Tulisan ini mungkin akan terdengar seperti pengakuan dosa. Pengakuan dosa dari orang yang nekat membahayakan diri sendiri dan orang lain, demi kesenangan pribadi dan segelintir orang di sekitarnya. Hanya karena rindu dan hasrat yang tidak kunjung terpuaskan, kami rela membikin sesuatu yang membahayakan, dan melanggar hukum juga sebenarnya. Ini adalah pengakuan dosa dari saya, dan beberapa teman-teman saya yang dengan nekatnya membikin sebuah gigs musik saat pandemi.

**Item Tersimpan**
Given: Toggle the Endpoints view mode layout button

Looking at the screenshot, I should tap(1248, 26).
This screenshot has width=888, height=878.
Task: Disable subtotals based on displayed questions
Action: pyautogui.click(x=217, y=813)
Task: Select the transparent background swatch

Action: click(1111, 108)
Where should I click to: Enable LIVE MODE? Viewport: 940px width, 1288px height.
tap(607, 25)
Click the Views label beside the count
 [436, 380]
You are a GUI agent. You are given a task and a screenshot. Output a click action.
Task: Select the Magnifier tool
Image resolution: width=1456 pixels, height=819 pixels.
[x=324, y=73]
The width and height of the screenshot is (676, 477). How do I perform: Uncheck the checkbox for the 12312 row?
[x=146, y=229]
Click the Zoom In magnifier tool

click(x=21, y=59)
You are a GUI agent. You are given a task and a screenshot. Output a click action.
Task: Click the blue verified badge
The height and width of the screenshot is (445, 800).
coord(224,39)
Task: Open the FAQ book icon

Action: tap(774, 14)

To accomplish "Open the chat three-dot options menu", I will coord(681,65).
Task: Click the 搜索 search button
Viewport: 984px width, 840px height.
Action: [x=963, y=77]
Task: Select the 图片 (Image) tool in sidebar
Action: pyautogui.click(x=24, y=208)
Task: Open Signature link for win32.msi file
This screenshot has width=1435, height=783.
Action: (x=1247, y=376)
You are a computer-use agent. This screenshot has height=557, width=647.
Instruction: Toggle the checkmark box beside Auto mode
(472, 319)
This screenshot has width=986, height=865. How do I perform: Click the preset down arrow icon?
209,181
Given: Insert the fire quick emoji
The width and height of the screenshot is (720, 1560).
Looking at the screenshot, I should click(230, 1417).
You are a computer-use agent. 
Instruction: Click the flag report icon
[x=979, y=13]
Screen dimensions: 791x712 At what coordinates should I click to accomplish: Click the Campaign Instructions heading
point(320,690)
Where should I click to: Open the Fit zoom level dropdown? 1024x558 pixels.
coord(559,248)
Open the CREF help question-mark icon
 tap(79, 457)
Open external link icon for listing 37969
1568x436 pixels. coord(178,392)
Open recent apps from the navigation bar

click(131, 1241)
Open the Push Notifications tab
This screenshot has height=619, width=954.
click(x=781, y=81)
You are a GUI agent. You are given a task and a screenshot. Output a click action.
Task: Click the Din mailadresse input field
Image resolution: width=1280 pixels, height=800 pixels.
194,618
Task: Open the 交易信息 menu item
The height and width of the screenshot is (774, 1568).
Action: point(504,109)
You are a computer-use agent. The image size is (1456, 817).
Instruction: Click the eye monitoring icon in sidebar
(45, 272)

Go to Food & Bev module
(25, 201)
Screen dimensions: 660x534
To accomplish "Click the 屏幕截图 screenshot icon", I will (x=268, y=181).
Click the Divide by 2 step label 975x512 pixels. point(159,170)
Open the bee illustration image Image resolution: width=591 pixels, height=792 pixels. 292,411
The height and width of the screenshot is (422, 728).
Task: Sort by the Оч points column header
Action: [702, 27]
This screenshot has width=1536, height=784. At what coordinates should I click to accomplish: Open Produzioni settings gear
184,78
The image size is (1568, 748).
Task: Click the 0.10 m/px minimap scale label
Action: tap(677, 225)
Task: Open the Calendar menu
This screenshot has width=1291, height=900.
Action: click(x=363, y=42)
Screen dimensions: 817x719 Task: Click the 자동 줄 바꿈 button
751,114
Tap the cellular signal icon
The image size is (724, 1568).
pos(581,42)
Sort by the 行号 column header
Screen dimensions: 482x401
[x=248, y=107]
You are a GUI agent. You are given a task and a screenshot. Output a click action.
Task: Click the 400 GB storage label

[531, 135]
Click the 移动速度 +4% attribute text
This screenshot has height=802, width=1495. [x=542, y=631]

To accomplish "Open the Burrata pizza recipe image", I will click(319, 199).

**TUGAS KERJA 1**
Terjemahkan kalimat "Tulisan ini mungkin akan terdengar seperti pengakuan dosa." dari tulisan tentang gig musik saat pandemi ke dalam bahasa Inggris.
**TUGAS KERJA 2**
Ganti "rindu" dengan "bosan" dalam tulisan tentang gig musik saat pandemi, lalu tuliskan kembali bagian yang dimulai dari "Tulisan ini mungkin" dan berakhir pada "musik saat pandemi.".
**TUGAS KERJA 3**
Teruskan tulisan tentang gig musik saat pandemi mulai dari kalimat terakhirnya.

**KOTAK JAWABAN 1**
This piece of writing may sound like a confession of sins.

**KOTAK JAWABAN 2**
Tulisan ini mungkin akan terdengar seperti pengakuan dosa. Pengakuan dosa dari orang yang nekat membahayakan diri sendiri dan orang lain, demi kesenangan pribadi dan segelintir orang di sekitarnya. Hanya karena bosan dan hasrat yang tidak kunjung terpuaskan, kami rela membikin sesuatu yang membahayakan, dan melanggar hukum juga sebenarnya. Ini adalah pengakuan dosa dari saya, dan beberapa teman-teman saya yang dengan nekatnya membikin sebuah gigs musik saat pandemi.

**KOTAK JAWABAN 3**
Seperti kita tahu, selama satu tahun lebih pandemi, acara musik benar-benar terdampak parah. Nyaris tidak ada acara musik seperti biasanya, baik itu gigs kecil hingga skala festival yang benar-benar berjalan. Kalau pun ada, paling hanya virtual saja, tanpa ada penonton. Itu jelas mengurangi keseruan dari sebuah acara musik, di mana penonton adalah nyawa penting bagi para musisi dan penyelenggara acara.

Para musisi tentu resah. Tidak ada panggung, berarti tidak ada pemasukan yang mereka terima. Mereka yang selama ini bergantung pada pemasukan dari panggung, harus memutar otak bagaimana caranya supaya pemasukan mereka tetap mengalir. Ada yang membuat konser virtual, merilis lagu/album, atau bahkan beralih profesi. Sementara itu, para penikmat musik ya harus sedikit sabar dan beradaptasi dengan situasi sekarang. Bersabar sembari belajar menikmati konser virtual.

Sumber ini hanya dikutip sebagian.